▶ **PROVIDED RECORDS**
----------

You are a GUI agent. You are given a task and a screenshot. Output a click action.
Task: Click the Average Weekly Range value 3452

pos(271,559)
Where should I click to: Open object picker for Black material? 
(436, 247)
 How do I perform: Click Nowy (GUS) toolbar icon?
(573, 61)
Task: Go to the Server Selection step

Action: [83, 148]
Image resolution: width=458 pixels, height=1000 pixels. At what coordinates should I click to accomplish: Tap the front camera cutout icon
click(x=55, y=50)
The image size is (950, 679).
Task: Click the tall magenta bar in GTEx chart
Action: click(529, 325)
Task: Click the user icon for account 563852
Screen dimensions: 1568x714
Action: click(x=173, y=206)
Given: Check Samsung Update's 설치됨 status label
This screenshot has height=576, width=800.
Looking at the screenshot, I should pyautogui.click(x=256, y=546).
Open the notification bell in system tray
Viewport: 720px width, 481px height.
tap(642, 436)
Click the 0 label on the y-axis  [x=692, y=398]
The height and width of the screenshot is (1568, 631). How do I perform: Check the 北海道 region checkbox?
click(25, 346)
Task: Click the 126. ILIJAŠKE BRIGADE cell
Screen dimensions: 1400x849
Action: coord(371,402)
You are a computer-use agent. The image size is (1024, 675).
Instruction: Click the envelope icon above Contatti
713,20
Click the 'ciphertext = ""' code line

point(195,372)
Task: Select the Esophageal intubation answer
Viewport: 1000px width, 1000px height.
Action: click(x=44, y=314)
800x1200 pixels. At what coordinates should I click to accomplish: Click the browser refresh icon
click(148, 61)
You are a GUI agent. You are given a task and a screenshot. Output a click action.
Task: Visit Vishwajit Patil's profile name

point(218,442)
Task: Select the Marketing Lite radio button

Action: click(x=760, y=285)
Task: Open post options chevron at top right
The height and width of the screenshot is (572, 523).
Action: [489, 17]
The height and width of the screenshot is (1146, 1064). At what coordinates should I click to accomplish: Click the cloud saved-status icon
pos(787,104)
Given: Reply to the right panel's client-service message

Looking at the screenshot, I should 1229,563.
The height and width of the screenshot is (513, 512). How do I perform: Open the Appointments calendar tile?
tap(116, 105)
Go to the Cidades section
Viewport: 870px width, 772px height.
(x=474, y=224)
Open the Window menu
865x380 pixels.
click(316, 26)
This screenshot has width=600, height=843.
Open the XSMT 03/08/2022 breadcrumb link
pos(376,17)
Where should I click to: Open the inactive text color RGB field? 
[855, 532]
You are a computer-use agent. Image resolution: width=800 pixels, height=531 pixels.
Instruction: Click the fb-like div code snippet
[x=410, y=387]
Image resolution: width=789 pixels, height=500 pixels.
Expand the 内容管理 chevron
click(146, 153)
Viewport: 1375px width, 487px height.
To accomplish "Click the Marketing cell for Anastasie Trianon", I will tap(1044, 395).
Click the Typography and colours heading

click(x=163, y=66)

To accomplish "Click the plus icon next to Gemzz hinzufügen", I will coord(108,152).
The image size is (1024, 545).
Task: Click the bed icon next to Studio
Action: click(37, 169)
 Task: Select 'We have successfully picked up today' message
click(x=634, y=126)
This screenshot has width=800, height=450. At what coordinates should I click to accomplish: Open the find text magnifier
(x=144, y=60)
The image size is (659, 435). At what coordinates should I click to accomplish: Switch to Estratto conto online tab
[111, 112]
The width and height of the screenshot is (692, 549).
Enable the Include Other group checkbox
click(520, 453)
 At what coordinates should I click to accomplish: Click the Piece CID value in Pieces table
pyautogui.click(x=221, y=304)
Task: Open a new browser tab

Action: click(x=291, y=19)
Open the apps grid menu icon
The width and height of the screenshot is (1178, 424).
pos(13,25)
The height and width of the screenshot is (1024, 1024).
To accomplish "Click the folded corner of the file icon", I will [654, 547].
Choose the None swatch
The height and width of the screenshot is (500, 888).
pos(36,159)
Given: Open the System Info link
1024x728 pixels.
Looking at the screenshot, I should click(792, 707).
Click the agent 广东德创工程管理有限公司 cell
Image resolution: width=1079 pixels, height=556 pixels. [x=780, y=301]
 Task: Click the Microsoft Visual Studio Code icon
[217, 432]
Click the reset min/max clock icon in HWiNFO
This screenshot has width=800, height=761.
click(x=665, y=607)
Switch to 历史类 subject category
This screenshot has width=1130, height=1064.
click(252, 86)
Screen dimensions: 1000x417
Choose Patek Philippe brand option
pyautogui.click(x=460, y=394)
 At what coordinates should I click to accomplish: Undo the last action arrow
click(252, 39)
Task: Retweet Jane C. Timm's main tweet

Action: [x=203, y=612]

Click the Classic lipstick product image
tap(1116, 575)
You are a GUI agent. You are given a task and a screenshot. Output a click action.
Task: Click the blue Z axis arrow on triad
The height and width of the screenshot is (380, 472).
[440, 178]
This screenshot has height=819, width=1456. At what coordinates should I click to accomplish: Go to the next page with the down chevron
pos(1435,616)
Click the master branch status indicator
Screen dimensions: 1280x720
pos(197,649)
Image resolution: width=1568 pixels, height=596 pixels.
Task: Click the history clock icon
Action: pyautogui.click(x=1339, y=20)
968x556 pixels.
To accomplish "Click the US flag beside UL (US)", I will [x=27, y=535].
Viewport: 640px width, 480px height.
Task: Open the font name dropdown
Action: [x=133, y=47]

----------

Answer required as a bare number: state how many lines in the material contain the word "axis".

▶ **SOLUTION TO THE EXERCISE**
2